The camera crew managed to smuggle the video footage to Australia. They gave it to Saskia Kouwenberg, a
Dutch journalist to prevent it being seized and confiscated by Australian authorities, who subjected the camera crew to a strip-search when they arrived in
Darwin, having been tipped off by
Indonesia. The video footage was used in the
First Tuesday documentary
In Cold Blood: The Massacre of East Timor, shown on
ITV in the UK in January 1992, as well as numerous other, more recent documentaries. Stahl's footage, combined with the testimony of Nairn and Goodman and others, caused outrage around the world.
At least 250 East Timorese were killed in the massacre.
One of the dead was a
New Zealander,
Kamal Bamadhaj, a
political science student and
human rights activist based in Australia. Although Indonesian authorities described the incident as a spontaneous reaction to violence from the protesters or a "misunderstanding"
, two factors cast doubt on their characterization. One was the documented history of mass violence committed by Indonesian troops in places such as
Quelicai, Lacluta, and Kraras.
The other factor was a series of statements from politicians and officers in Indonesia, justifying the military's violence.
Try Sutrisno, Commander-in-Chief of the Indonesian forces, said two days after the massacre: "The army cannot be underestimated. Finally we had to shoot them. Delinquents like these
agitators must be shot, and they will be...

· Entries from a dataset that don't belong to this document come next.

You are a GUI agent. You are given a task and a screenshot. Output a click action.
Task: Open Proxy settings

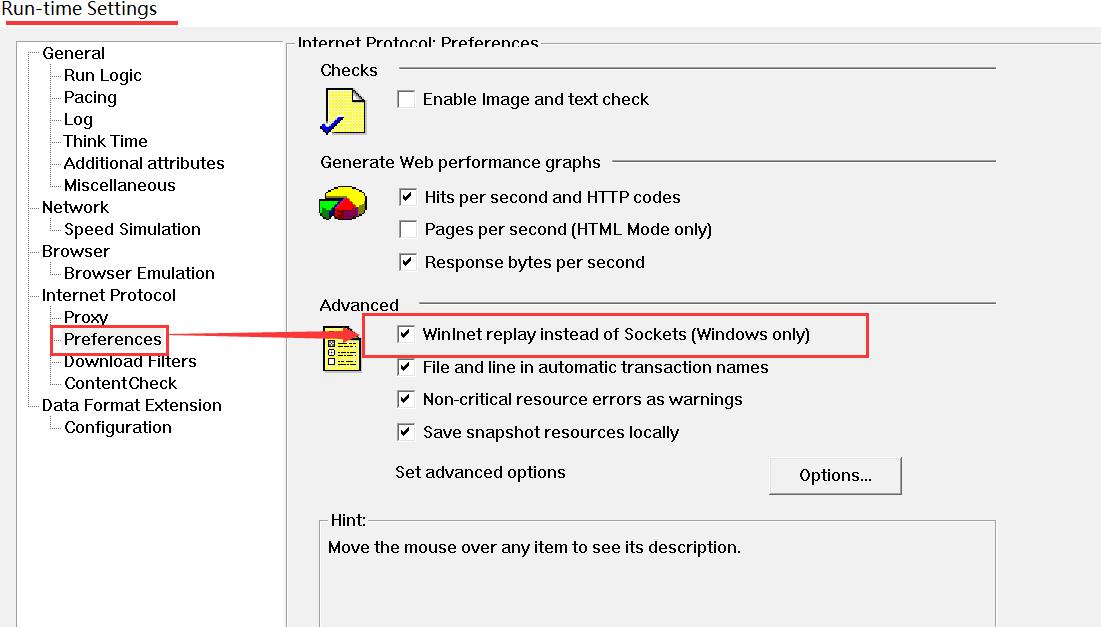[86, 317]
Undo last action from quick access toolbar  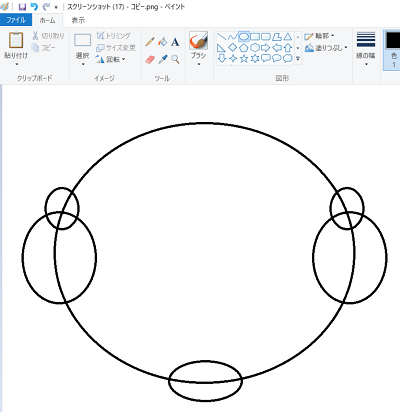(34, 7)
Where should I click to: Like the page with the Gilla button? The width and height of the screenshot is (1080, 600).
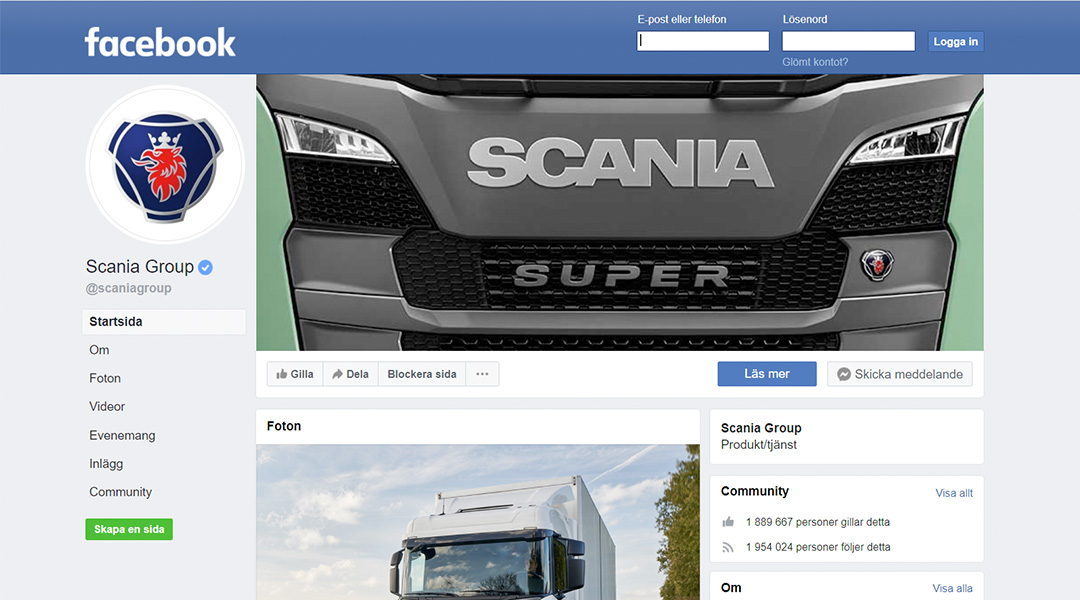[295, 374]
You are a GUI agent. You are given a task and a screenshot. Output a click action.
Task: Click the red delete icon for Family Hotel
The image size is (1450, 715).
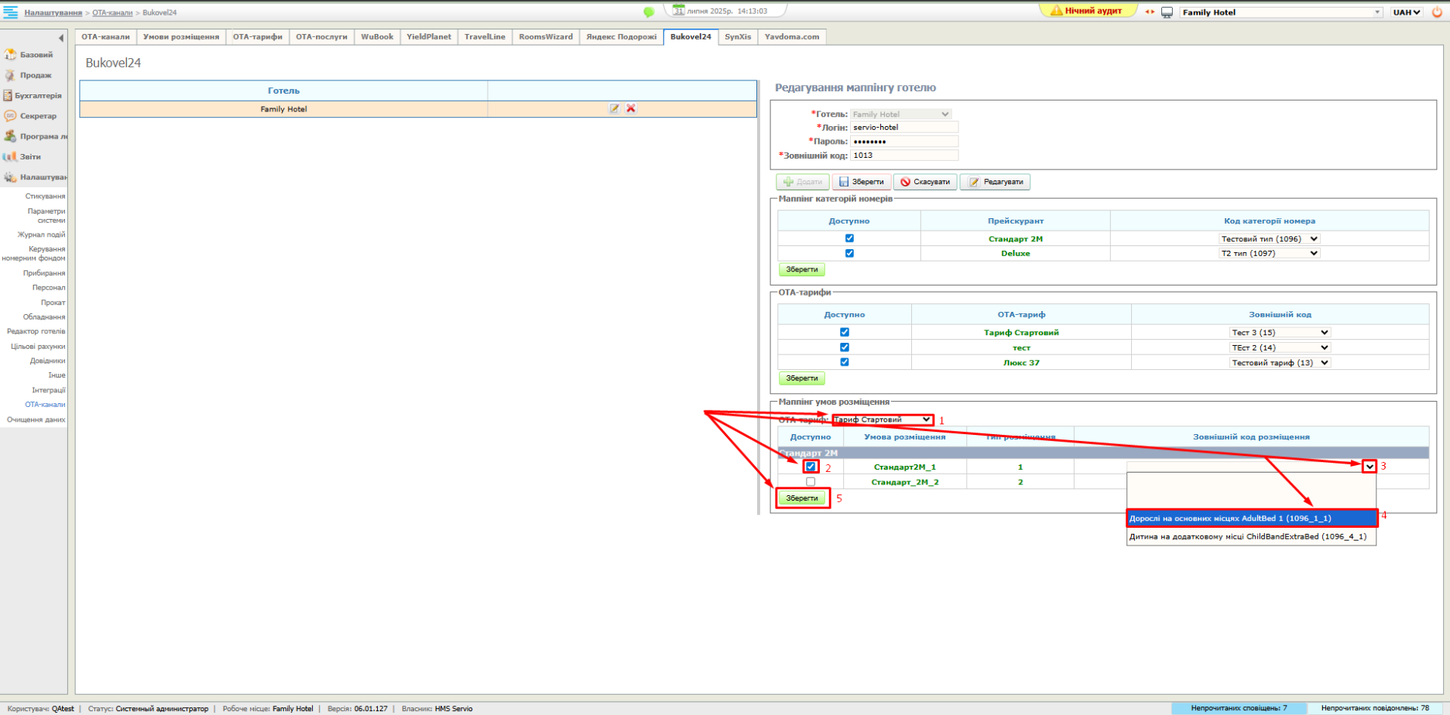click(x=630, y=109)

In response to the massacre, activists around the world organized in solidarity with the East Timorese. Although a small network of individuals and groups had been working for human rights and self-determination in East Timor since the occupation began, their activity took on a new urgency after the 1991 massacre.

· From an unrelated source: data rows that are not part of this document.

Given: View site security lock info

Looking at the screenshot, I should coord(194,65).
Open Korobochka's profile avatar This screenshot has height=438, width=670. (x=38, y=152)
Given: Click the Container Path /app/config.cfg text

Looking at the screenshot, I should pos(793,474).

TAPOL, a British organization formed in 1973 to advocate for democracy in Indonesia, increased its work around East Timor. In the United States, the East Timor Action Network was founded and soon had chapters in ten cities around the country.
Other solidarity groups appeared in Portugal, Australia,
Japan,
Germany,
Malaysia,
Ireland, and
Brazil.
The television pictures of the massacre were shown worldwide, causing the Indonesian government considerable embarrassment. The coverage was a vivid example of how growth of new media in Indonesia was making it increasingly difficult for the "New Order" to control information flow in and out of Indonesia, and that in the post-
Cold War 1990s, the government was coming under increasing international scrutiny. Copies of the Santa Cruz footage were distributed back into Indonesia allowing more Indonesians to see the actions of their government uncensored.
A number of pro-democracy student groups and their magazines began to openly and critically discuss not just East Timor, but also the "New Order" and the broader history and future of Indonesia.
The massacre prompted the
Portuguese government to increase its diplomatic campaign. Portugal unsuccessfully tried to apply international pressure by raising the issue with its fellow
European Union members in their dealings with Indonesia. However, other EU countries like the
UK had close economic relations with Indonesia, including arms sales, and were reluctant to jeopardise these.
In Australia, there was criticism of the federal government's recognition of
Jakarta's sovereignty over East Timor. The government had been promoting increased ties with the Indonesian military at the time of the massacre, but in 1999 would cut off military ties in response to the violence after that year's independence referendum.
Australian foreign minister
Gareth Evans, described the killings as 'an aberration, not an act of state policy'.
Commemorated as a
public holiday in now independent East Timor, 12 November is remembered by the East Timorese as one of the bloodiest days in their history, one which drew international attention to their fight for independence.